As is apparent from the above description, according to the present invention, a core wire having a desired elastic modulus is buried by using a high-strength glass fiber filament, so that there is little residual vibration, and particularly high precision and high speed. Can be used in an apparatus that requires the above processing.

[Brief description of the drawings]

FIG. 1 is a perspective view of a general timing belt.

FIG. 2 is a perspective view of the same transport device.

FIG. 3 is an explanatory diagram showing belt responsiveness during conveyance.

FIG. 4 is a schematic plan view of a residual vibration measurement tester.

FIG. 5 is a schematic front view of the same.

FIG. 6 is a diagram showing a residual vibration measurement result.

FIG. 7 is a view showing bending resistance performance;

FIG. 8 is a graph for calculating a theoretical core diameter from the number of filaments.

FIG. 9 is a graph showing a relationship between an elastic coefficient and a pitch diameter.

[Explanation of symbols]

 2, 3 pulley 4, 5 belt 6 mounting table 7 work 11 main belt 12 toothed section 13 tooth cloth 14 core wire 17 weft 18 warp 20 residual vibration tester

Claims (3)

[Claims] 1. A residual vibration reducing belt in which a core wire is buried in a main body of a belt, wherein a material, a diameter, and a number of filaments constituting the core wire are set so as to satisfy the following expression (1).
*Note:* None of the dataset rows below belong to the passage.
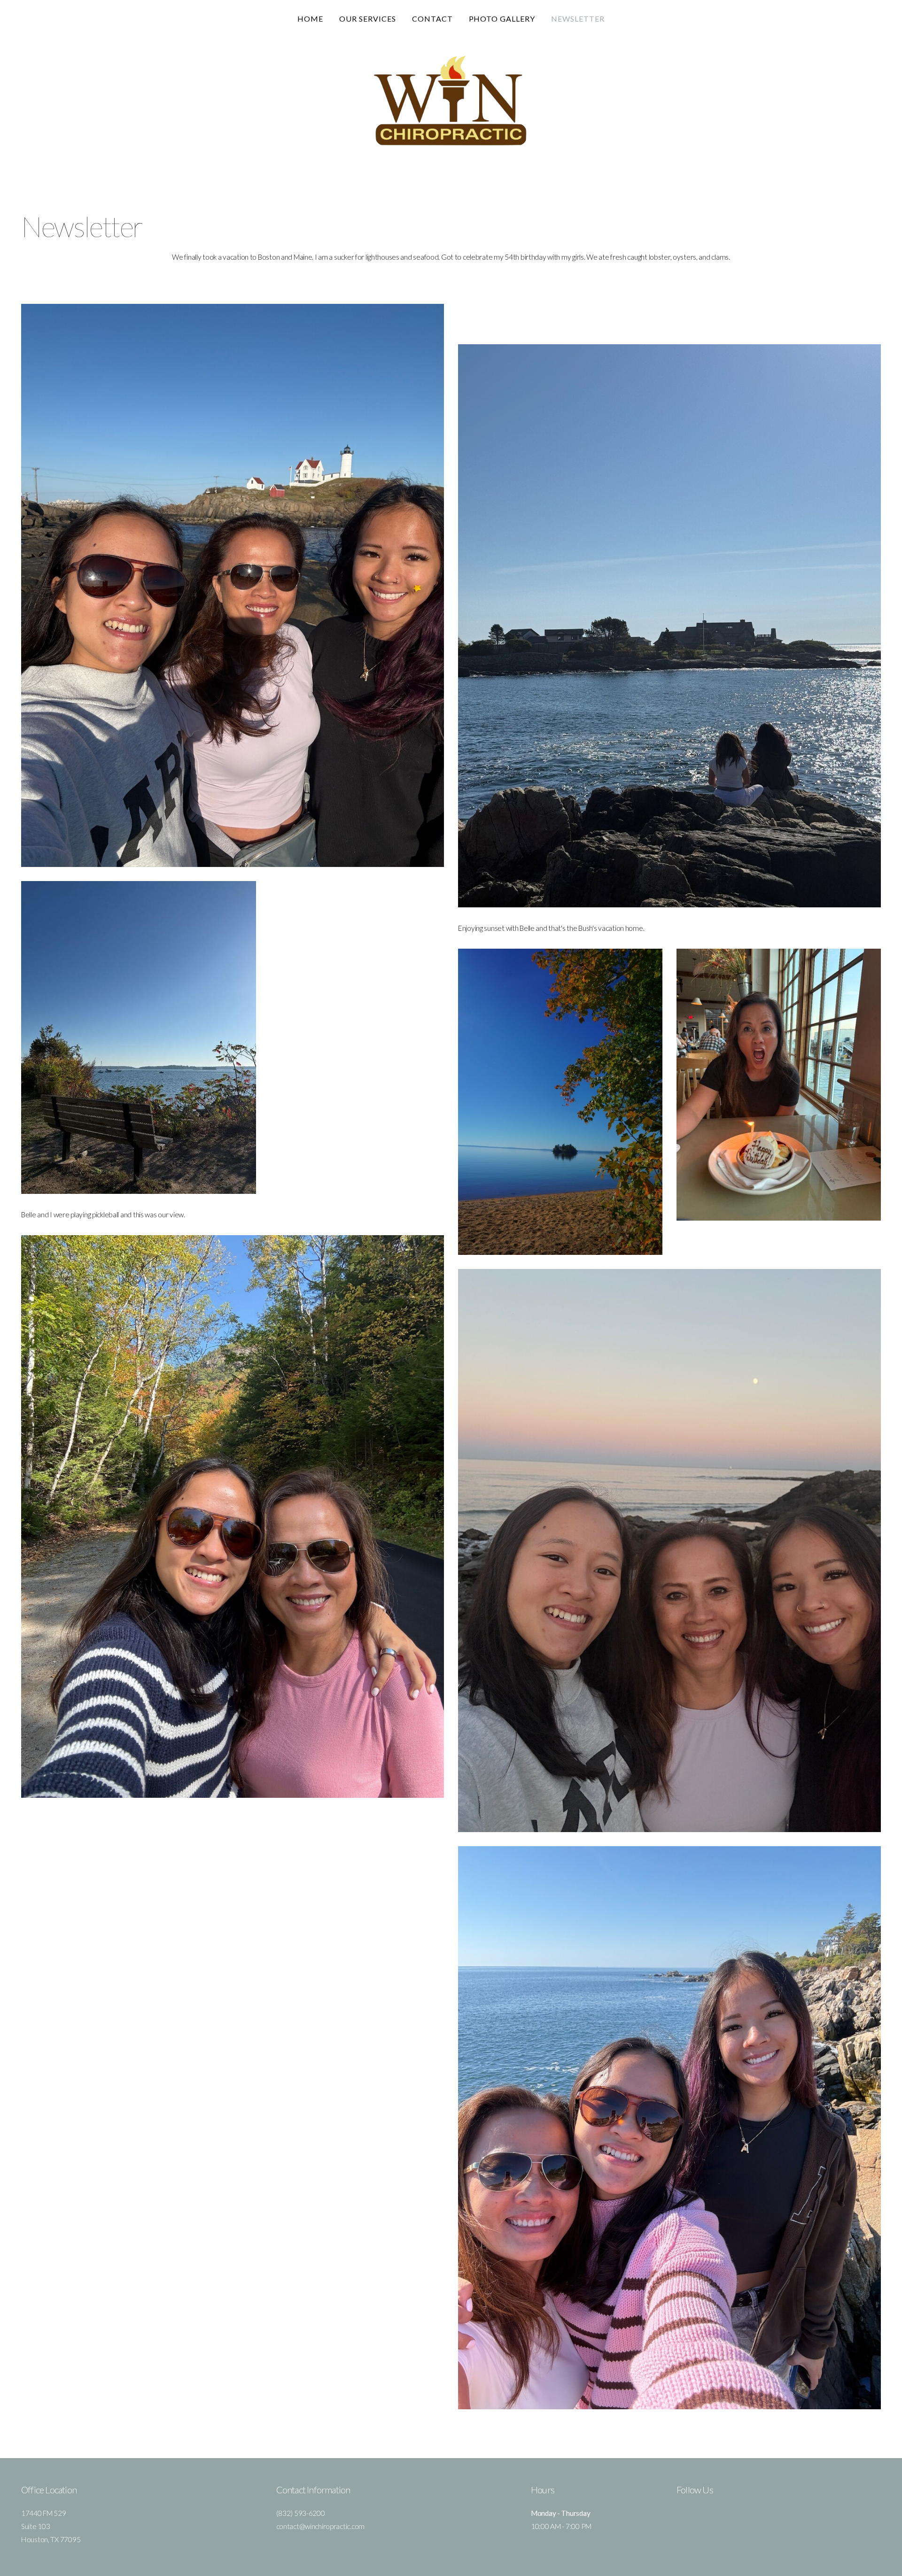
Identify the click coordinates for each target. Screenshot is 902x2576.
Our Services (367, 18)
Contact (432, 18)
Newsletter (578, 18)
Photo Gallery (502, 18)
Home (310, 18)
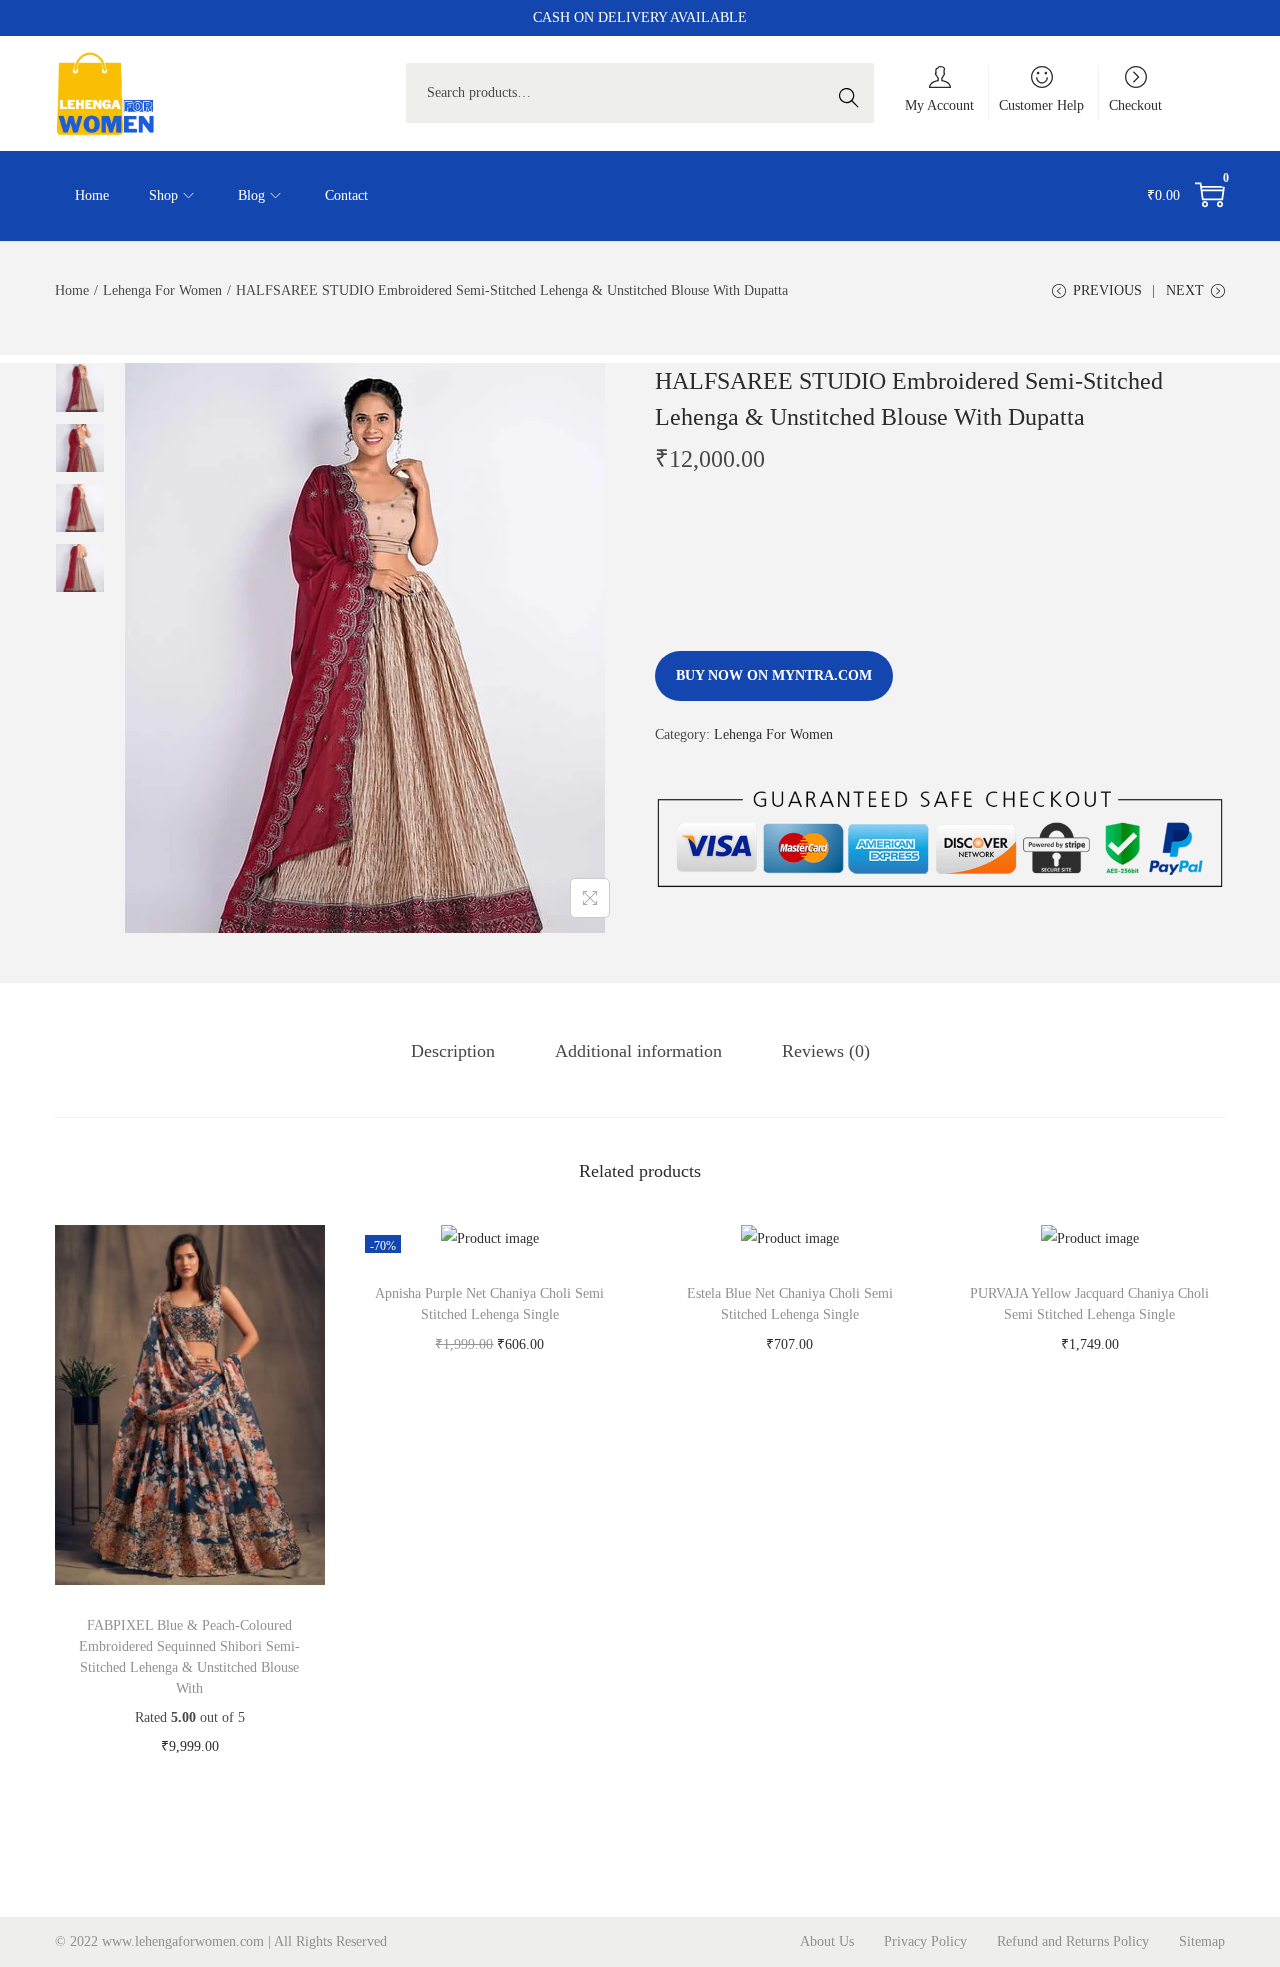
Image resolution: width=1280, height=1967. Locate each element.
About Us (827, 1941)
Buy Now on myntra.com (774, 675)
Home (72, 290)
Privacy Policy (925, 1941)
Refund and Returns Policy (1073, 1941)
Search (854, 92)
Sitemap (1202, 1941)
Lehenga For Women (162, 290)
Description (453, 1051)
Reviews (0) (826, 1051)
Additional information (638, 1051)
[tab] (453, 1051)
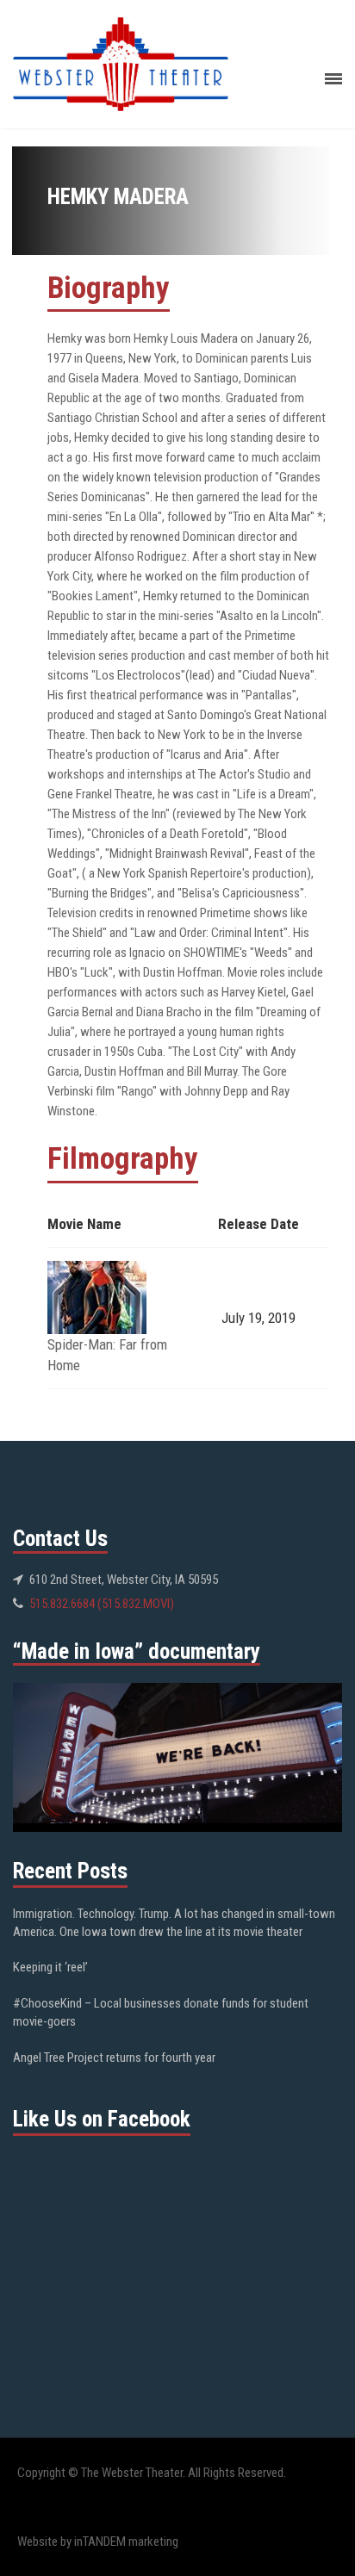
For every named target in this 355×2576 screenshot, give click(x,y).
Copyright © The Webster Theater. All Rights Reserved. (151, 2472)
Elastic modulus required per belt width ≤ cross-sectional area per core wire x number of theoretical shots x elastic modulus of filament ... (1) 2. The residual vibration reduction belt according to claim 1, wherein an elastic coefficient required per belt width is set so as to satisfy the following expression (2) according to a diameter of a pulley on which the belt is stretched. Elastic coefficient required per belt width = -0.0544 x (pulley pitch diameter) ² (mm) +397.45 x (pulley pitch diameter) +61362 ... (2) 3. When the number of pulley teeth on which the belt is stretched is 20 and the minimum pulley diameter is 31.83 mm, 6600 filaments made of high-strength glass fiber and having a diameter of 9 μ are bundled as the core wire. The residual reduction belt according to claim 1, wherein the belt is used.